Pour justifier d’une urgence particulière rendant nécessaire l’intervention, dans un délai de quarante-huit heures, du juge du référé liberté, M. B… fait valoir qu’une procédure de radiation des cadres sera diligentée à défaut pour lui de se positionner par écrit sur une période de préparation au reclassement et qu’il est susceptible de perdre le bénéfice du concours de surveillant pénitentiaire et son statut de fonctionnaire sans aucun motif valable. Toutefois, les difficultés exposées par M. B… sont sans lien avec la mesure qu’il demande au juge des référés libertés de prononcer. En outre, elles ne caractérisent pas une situation d’urgence particulière impliquant qu’une mesure visant à sauvegarder une liberté fondamentale soit prise dans un très bref délai de quarante-huit heures. Par suite, la condition particulière d’urgence exigée par les dispositions de l’article L. 521-2 du code de justice administrative ne peut as être regardée comme satisfaite.

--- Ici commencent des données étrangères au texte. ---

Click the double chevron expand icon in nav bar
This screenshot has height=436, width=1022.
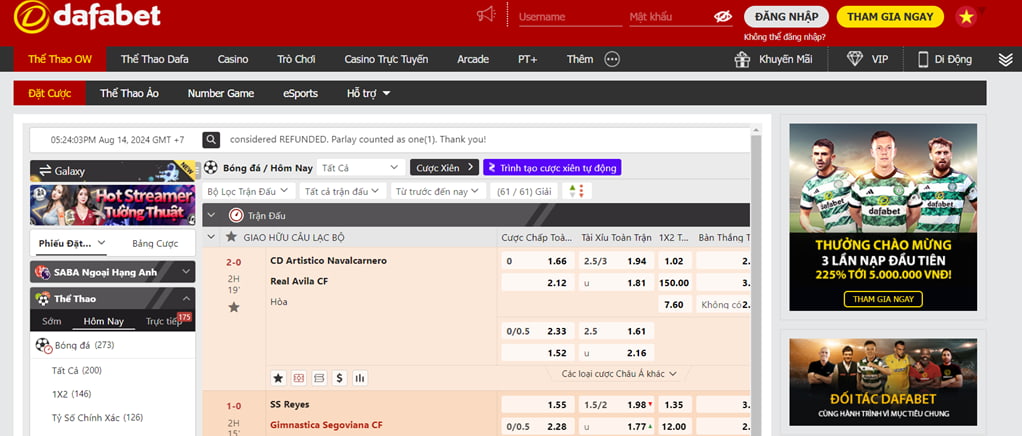(x=1005, y=59)
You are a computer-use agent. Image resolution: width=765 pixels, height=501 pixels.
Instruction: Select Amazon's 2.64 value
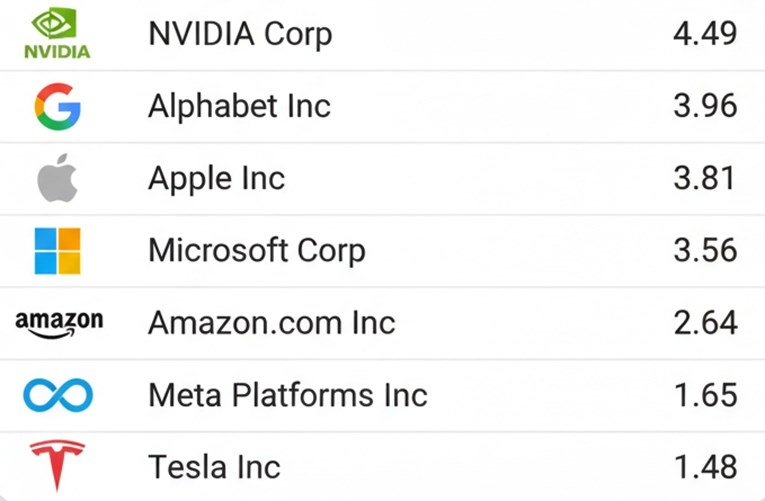[x=705, y=323]
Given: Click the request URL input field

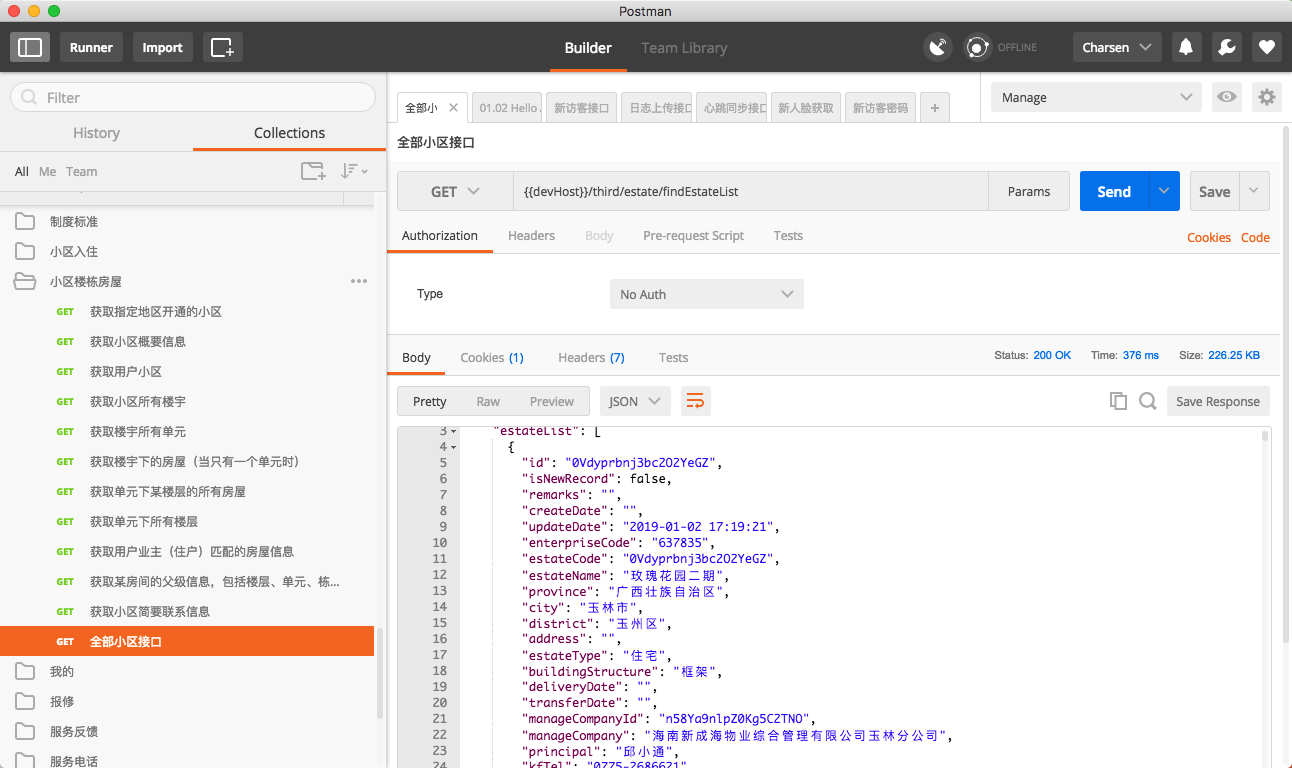Looking at the screenshot, I should [x=750, y=192].
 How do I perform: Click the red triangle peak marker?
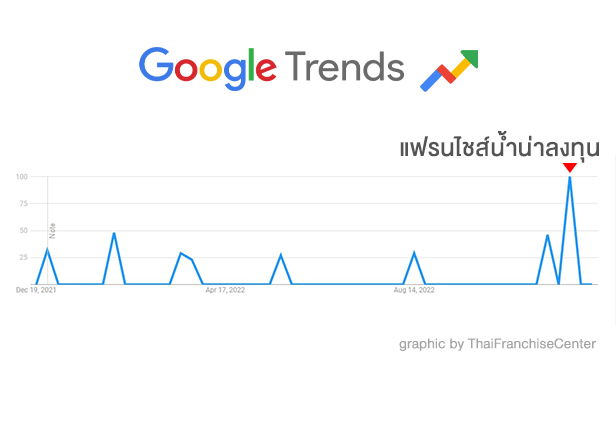click(x=570, y=167)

Il résulte de ce qui précède que la requête de M. B… doit être rejetée en application des dispositions de l’article L. 522-3 du code de justice administrative.
O R D O N N E :
Article 1er : La requête de M. B… est rejetée.
Article 2 : La présente ordonnance sera notifiée à M. A… B….
Fait à Clermont-Ferrand, le 10 octobre 2025.
La juge des référés,
C. BENTÉJAC
La République mande et ordonne au garde des sceaux, ministre de la justice, en ce qui le concerne ou à tous commissaires de justice à ce requis en ce qui concerne les voies de droit commun contre les parties privées, de pourvoir à l’exécution de la présente décision.